Peneliti Center of Innovation and Digital Economy Indef Izzudin Al Farras Adha mengatakan kesenjangan digital sudah terjadi sebelum pandemi corona. Namun, makin tampak di tengah kondisi saat ini. "Di satu sisi kesiapan digital menjadi kunci beberapa program di saat pandemi. Di sisi lain, puluhan juta orang Indonesia tidak memiliki smartphone dan akses internet," kata Farras.
(Baca: Kementerian Desa Beri Rp 1,8 Juta ke Korban PHK dan Warga Miskin)
Berdasarkan data dari IMD World Digital Competitiveness Ranking 2019, skor indeks daya saing digital Indonesia sebesar 58, berada di bawah negara tetangga Malaysia, Thailand, dan Filipina.
Sementara survei APJII menyebut, penetrasi pengguna Internet Indonesia pada 2018 mencapai 64,8%. Apabila dibagi per wilayah, di perkotaan masih ada 25,9% masyarakat yang bukan pengguna internet. Sementara, di pedesaan lebih besar lagi, mencapai 38,4% masyarakat bukan pengguna internet.
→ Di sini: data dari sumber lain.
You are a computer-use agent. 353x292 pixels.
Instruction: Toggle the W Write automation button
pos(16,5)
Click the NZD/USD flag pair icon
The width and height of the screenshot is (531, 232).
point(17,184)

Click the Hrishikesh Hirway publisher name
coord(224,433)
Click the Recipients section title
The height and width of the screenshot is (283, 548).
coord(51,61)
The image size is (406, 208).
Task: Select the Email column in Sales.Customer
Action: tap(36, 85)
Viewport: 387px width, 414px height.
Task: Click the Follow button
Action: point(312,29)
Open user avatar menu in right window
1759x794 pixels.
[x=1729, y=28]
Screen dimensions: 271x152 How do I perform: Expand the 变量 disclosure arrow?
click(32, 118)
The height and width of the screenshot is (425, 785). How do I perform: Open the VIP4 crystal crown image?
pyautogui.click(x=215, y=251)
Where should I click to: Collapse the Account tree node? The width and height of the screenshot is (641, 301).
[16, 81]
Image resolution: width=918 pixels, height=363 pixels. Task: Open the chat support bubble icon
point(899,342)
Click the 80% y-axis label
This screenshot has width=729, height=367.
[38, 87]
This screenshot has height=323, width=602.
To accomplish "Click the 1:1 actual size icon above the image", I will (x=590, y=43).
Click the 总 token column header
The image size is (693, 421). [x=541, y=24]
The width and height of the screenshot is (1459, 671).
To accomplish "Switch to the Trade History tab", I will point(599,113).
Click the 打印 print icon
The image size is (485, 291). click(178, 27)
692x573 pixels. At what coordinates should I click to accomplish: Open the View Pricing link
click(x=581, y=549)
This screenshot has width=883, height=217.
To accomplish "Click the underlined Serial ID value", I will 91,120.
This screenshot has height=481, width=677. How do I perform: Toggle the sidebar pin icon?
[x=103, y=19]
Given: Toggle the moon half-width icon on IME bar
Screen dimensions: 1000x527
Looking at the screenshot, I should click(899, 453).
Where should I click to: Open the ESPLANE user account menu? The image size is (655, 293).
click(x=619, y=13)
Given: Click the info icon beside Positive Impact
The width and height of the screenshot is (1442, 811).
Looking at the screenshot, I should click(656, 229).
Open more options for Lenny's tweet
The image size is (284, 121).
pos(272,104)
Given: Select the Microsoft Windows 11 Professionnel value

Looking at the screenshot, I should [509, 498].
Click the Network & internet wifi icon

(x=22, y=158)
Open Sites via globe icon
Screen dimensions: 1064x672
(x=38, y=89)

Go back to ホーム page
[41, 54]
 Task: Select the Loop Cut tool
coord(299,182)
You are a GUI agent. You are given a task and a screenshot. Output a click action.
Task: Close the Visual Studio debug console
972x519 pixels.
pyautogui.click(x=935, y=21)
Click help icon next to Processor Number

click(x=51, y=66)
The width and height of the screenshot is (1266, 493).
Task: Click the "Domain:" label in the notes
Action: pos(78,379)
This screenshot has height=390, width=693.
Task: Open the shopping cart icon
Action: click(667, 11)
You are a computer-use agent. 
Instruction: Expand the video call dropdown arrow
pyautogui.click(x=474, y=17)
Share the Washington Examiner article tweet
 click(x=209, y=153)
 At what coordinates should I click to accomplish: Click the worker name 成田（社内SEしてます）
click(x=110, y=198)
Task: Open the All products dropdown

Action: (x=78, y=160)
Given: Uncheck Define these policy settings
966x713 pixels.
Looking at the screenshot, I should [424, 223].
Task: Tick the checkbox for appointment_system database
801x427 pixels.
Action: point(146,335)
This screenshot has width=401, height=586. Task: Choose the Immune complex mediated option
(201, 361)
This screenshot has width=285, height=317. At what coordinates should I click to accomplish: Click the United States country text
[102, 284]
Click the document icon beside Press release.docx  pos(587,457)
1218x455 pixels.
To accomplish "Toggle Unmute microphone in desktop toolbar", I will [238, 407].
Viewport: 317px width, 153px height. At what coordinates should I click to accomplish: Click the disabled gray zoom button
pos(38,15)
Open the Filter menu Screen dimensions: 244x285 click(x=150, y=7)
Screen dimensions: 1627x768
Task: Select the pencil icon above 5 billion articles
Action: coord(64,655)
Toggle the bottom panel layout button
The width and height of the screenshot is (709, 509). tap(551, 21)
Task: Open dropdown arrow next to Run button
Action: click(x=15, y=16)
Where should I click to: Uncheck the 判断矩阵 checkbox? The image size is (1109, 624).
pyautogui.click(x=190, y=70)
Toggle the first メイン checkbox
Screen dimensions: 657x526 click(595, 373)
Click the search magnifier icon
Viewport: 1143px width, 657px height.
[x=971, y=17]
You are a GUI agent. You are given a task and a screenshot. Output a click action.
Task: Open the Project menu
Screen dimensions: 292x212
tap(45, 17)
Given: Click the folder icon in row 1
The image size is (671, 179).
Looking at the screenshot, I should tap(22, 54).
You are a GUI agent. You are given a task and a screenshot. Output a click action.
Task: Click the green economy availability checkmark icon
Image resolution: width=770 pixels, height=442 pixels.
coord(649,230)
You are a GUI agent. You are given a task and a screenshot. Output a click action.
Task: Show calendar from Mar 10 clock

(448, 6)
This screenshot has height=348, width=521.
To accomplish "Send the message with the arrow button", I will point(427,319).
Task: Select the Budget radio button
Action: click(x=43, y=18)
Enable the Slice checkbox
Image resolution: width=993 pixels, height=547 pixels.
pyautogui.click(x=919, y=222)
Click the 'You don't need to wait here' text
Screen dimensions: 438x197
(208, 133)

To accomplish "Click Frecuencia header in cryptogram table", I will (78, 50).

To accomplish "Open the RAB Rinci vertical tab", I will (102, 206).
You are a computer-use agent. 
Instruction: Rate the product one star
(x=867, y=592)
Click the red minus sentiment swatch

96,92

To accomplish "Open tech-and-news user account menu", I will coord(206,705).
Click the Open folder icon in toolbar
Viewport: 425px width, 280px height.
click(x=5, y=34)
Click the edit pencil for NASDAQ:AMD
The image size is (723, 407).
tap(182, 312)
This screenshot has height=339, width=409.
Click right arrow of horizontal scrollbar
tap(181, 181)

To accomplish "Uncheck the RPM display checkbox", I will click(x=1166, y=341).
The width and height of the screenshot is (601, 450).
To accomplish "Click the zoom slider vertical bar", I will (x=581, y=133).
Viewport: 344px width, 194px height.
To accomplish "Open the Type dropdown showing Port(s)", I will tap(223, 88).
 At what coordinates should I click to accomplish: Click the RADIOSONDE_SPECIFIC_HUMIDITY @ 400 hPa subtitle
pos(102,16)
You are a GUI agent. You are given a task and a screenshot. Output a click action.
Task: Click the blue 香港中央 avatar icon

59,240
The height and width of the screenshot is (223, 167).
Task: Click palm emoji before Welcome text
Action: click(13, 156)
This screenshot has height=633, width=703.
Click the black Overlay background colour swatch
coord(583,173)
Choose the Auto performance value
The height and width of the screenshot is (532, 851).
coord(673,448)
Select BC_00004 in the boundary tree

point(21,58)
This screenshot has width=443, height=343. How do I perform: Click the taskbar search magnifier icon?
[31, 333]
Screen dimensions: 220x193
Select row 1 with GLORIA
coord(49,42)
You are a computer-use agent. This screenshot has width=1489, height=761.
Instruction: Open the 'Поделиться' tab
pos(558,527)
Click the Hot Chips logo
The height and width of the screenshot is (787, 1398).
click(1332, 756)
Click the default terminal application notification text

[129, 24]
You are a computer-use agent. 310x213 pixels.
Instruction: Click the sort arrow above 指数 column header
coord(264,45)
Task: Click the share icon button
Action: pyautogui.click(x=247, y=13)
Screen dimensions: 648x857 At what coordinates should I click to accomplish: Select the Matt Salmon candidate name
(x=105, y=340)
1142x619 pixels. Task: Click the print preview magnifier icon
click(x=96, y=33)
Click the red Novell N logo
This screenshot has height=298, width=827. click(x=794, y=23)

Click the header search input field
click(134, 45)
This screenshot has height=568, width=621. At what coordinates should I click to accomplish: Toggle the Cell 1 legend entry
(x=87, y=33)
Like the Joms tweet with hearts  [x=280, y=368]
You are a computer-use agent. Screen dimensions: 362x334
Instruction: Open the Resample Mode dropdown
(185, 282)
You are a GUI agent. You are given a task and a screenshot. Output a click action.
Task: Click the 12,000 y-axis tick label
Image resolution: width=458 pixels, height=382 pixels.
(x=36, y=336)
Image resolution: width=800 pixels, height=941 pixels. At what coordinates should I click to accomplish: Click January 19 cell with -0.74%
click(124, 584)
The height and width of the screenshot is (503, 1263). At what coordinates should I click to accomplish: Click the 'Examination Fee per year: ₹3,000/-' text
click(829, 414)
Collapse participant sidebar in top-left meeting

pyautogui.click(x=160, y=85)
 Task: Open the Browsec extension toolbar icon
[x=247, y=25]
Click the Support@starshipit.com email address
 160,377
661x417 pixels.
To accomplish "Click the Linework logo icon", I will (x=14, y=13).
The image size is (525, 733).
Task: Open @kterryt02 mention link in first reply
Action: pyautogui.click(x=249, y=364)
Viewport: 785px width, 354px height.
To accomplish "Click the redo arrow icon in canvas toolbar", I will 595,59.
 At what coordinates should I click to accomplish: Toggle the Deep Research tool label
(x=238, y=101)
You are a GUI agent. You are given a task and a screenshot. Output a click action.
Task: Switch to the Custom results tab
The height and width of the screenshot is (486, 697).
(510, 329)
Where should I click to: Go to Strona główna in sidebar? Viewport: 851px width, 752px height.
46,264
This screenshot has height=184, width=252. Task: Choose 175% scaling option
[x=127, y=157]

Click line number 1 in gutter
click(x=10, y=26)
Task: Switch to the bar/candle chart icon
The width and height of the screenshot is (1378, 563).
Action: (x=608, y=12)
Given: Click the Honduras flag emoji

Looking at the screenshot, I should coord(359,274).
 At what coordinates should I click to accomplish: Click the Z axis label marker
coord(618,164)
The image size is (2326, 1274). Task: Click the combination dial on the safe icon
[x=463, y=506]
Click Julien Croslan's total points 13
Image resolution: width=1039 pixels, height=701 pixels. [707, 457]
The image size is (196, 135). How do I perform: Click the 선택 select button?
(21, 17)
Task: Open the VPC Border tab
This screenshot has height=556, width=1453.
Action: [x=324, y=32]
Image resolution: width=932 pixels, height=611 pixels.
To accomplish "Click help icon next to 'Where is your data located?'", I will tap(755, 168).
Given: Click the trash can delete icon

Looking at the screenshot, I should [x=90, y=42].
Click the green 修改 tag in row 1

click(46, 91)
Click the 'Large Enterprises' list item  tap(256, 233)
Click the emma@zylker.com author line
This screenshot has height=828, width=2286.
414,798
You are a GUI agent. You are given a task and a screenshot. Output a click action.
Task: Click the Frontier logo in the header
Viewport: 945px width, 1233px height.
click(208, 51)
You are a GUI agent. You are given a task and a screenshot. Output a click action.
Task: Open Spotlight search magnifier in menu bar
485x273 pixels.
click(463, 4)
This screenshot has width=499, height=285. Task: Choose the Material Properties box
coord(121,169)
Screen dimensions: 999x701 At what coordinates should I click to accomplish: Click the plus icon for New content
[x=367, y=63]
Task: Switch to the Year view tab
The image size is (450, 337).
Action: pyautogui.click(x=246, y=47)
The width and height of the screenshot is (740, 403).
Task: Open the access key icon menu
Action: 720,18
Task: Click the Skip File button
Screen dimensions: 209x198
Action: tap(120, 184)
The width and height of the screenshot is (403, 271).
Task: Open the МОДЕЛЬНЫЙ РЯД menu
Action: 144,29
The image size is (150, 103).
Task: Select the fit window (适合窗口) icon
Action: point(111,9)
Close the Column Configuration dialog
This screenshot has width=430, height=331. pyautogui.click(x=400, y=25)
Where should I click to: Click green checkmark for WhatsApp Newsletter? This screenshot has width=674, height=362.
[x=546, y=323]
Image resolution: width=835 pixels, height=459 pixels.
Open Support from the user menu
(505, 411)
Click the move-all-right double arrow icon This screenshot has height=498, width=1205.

Farras mengatakan, kendala dari masih adanya kesenjangan digital di Indonesia yakni infrastruktur dan birokrasi pemerintahan. Pemerintah sendiri, menurutnya belum bisa menyediakan layanan internet dengan harga yang terjangkau bagi masyarakat kelas menengah ke bawah.
Maka dengan begitu menurutnya bansos melalui e-wallet belum efektif. Ia menyarankan agar bantuan diberikan tetap dengan transfer cash. Bantuan yang diberikan untuk kelas menengah ke bawah itu pun akan berputar bagi kepentingan ekonomi masyarakat sendiri.